第9話 ジャニスの過去
「ときにお嬢さん」とジャニスの手が止まったのを待ってアーロンが声をかけた。
「君はなぜ彼、ロザー・シェレフの悪魔について調べているのだね?」
「なぜと言われましても……うちの編集長に言われたからですけど」
「こんな危険地帯に取材しにかね? わざわざ?」
「それは……」
少し入った酒が口を軽くしたのかもしれない。ジャニスは口を開いた。
「その、悪魔と呼ばれた彼と、小悪魔と呼ばれた私。最初はその共通点のようなものを面白く感じていました。ですが資料を読めば読む程に、私と境遇が重なるところがあって、それで強く興味を惹かれたのだと思います」
「なるほど……もし良ければ君の境遇を聞かせてくれないかね?」
「私の……ですか? 聞いて面白いものでもないと思うのですが」
「構わんよ。聞かせてくれ」
少し渋りながらもジャニスはアーロンに促されるままに自身の境遇についてぽつぽつと語り始めた。
「私の両親、父はボクサーで母はモデルをしていました。父はタイトルホルダーだったのでもしかしたらご存知かもしれません」
ジャニスが両親の名を口にするとアーロンは「やはりか」と小さく口にした。
「少し面影があると思ったのだ。儂は彼の大ファンでね、試合は欠かさず見ていたよ」
「それは……なんというか、ありがとうございます。父の顛末はニュースにもなりましたから多分ご存知だと思いますが」
「あぁ、酔って他人の家に押し入り、護身用の銃で撃たれて死んだ。彼の最期としてはあんまりだと思ったものだ」
アーロンはニュース思い出しているのか顔をわずかにしかめる。
「実は私も父のことは後になって新聞で知ったんです。もう家を飛び出していたので」ジャニスは努めて感情を出さないように淡々と話を続けた。
「父も母も家を空けることが多かったですから、私は家政婦の方と暮らしていました。お金はありましたから母の意向で私立のそれなりにいい学校に行きましたし、家庭教師なんかもつけられて言葉遣いはその頃にかなり矯正されました。反面、父からは拳の握り方や人の殴り方を教わりました。母には内緒で」
「チャンプ直々の指導というわけか。君の暴れっぷりにも納得がいくよ」
「たまに顔を会わせれば、ちゃんと勉強はしているかお菓子は食べすぎていないかと口うるさい母よりも、お土産をいっぱい持って帰ってくれる父が私は好きでした」
ジャニスは少しはにかむと、ウィスキーに少し口をつける。
「全部が悪い方に向かったのは、父の三度目の防衛戦での敗戦からでした」
「あの試合は酷いものだった。果敢に攻める父上に対し挑戦者は逃げの一手、誰の目にも勝敗は明らかだった。しかし逃げ切られ判定にもつれ込んだ結果があれでは不正があったとそう思わざるを得ないよ」
「当時、私は10歳になるかならないかでしたから試合運びの良し悪しはわかりませんでした。ですがジャッジが出た後の父の険しい顔はいまも頭から離れません」
その試合は『世紀の誤審』と当時、格闘技ファンでないものですら耳にしたことがある程に物議をかもした。マスコミも審判や協会をかなり叩いたが口汚く協会批判を行う元チャンプや関係者に世間の目は少しずつ冷ややかになり、いかなる力学が働いたのか、今度は元チャンプに批判が殺到した。

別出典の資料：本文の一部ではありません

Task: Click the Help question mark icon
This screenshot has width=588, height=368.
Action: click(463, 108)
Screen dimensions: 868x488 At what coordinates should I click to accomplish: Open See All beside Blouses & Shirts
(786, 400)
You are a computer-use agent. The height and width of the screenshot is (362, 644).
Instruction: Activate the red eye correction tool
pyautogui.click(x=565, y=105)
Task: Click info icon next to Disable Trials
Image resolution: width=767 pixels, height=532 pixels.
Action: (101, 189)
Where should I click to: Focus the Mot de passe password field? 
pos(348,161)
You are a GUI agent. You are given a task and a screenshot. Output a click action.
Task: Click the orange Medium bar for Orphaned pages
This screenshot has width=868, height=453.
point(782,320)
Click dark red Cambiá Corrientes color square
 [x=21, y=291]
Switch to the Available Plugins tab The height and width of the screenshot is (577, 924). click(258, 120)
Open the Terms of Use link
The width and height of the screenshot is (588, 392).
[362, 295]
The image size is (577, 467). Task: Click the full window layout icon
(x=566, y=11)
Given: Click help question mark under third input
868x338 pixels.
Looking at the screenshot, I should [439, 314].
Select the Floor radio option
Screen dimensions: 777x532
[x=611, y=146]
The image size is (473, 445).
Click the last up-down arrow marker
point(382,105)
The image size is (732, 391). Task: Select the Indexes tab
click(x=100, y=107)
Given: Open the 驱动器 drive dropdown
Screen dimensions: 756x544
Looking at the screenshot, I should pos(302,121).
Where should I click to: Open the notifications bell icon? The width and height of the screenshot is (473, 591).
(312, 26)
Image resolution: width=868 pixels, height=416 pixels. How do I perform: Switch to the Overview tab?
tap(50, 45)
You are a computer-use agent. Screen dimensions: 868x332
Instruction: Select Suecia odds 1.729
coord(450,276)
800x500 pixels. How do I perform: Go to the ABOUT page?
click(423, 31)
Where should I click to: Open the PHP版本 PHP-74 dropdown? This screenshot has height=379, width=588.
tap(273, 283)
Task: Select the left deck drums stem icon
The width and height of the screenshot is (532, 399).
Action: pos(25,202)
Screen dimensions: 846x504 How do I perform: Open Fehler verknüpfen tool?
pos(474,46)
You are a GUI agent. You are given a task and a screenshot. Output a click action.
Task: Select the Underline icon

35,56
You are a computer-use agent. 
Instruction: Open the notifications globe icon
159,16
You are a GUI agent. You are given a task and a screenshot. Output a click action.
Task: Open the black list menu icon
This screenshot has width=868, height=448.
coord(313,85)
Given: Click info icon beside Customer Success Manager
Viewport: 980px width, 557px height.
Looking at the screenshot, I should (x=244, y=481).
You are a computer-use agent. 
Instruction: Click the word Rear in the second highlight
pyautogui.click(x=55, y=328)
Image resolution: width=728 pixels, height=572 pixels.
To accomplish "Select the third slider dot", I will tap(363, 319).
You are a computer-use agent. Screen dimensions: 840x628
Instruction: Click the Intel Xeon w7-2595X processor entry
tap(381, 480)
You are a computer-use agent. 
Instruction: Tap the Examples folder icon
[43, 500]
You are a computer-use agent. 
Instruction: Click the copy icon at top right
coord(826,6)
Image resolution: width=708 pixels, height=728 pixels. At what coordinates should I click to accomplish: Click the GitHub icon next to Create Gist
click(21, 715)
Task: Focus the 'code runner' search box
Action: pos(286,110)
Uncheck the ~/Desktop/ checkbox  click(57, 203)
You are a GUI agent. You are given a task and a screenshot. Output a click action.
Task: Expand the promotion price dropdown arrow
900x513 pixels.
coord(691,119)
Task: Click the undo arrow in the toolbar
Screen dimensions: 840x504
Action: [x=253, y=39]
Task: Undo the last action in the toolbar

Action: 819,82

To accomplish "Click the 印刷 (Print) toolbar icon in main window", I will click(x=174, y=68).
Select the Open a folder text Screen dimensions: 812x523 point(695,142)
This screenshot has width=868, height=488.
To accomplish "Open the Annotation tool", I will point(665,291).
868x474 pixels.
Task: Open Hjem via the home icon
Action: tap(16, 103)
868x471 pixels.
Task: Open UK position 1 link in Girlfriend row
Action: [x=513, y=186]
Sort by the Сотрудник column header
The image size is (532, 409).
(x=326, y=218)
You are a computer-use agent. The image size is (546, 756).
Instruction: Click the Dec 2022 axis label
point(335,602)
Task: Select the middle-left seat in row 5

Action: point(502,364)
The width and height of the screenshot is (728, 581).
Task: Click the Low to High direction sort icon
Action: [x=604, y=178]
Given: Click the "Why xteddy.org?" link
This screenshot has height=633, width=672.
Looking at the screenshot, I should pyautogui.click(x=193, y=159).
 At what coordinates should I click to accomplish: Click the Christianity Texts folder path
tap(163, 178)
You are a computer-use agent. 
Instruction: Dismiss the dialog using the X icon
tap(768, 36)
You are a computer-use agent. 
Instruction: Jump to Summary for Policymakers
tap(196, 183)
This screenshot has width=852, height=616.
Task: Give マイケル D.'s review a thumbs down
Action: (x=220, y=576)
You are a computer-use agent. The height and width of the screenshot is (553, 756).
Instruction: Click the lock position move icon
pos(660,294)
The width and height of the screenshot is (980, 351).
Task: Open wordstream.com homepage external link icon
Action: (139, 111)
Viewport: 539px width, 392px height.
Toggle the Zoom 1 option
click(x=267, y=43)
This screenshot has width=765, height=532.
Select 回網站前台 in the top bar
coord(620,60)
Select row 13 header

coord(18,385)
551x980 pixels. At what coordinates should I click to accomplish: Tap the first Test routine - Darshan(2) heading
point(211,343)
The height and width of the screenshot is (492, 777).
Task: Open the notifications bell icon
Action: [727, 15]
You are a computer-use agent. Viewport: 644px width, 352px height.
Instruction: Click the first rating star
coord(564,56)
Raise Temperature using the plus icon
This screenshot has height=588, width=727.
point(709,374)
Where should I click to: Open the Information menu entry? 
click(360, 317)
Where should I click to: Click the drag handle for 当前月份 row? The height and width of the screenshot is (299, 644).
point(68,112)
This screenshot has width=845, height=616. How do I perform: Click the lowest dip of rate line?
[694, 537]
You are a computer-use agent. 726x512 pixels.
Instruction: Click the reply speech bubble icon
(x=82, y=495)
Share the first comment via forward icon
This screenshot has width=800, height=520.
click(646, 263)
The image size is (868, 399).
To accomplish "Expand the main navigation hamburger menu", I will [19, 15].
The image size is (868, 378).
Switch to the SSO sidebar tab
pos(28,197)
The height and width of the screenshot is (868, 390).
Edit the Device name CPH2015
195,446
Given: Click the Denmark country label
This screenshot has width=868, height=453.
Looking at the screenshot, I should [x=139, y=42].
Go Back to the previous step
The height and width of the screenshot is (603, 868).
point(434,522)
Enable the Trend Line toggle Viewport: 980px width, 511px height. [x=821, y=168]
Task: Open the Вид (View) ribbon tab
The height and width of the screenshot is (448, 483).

「父はプロ資格の停止処分を受け、酒とギャンブルに溺れるように。母も全く家に寄り付かなくなり、代理人の弁護士が離婚手続きをしにやって来たきりでした。親権もあっさり放棄して、すぐにどこかの実業家と結婚したみたいです」
「薄情なことだ」
「あまり夫婦仲も良くなかったですし、私も母にはあまり懐いていませんでしたから仕方なかったのかもしれませんね」
「それでもだ! 母親なら一緒に来るかどうか聞いてもいいだろうに」
憤るアーロンのことをジャニスは少し嬉しく思った。気にしていないつもりだったがこうして自分の為に感情を顕にしてくれる人がいるとなんとなしに救われた気持ちになれた。
「失礼、続けてくれるかね」
「はい、貯蓄も目減りしていき私は私立の学校を辞めました。今更公立の学校にも通い辛く家政婦さんも雇い続けることも出来なくなり家には父と私だけに。パン屋でアルバイトをしてなんとか食いつないでいたある日、家にマフィアの……あなた方とは違う刺青の連中が現れました。そいつらは父にアンダーグラウンドの賭けボクシングの選手にならないかと持ち掛けてきたんです」
「父上はその話を?」
「はい、受けました。すぐに試合が組まれて、私も付き添い人として父についていきました。最初は良かったんです、またボクシングが出来て父の目には少しずつ輝きが戻ってきたんです! ですが……」
「八百長、か」
「……父は最初は断りました。でも、もうリングに上がらせないと言われ八百長に加担する約束をしてしまいました……。そうして負けろと言われた試合で勝って、しまいました」
「無理もない……父上は不正を疑う敗北で名誉を奪われたのだ。八百長に加担するのはどうしても出来なかったんだろう」
「違うんです」と応えたジャニスの声は震えていた。
「私はリングサイドにいました。滅多打ちにされる父を見ていられなくて思わず叫んでしまったんです……負けるなって……頑張れって……八百長のことは聞かされてたのに……そう気づいた時には父の得意な右ストレートが相手選手をノックアウトしていました」
言い切ったジャニスにさしものアーロンも言葉をかける言葉が無かった。わずかの間、痛いほどの沈黙が訪れる。鼻をすすりまたグラスに軽く口をつけるとジャニスはなんとか口を開く。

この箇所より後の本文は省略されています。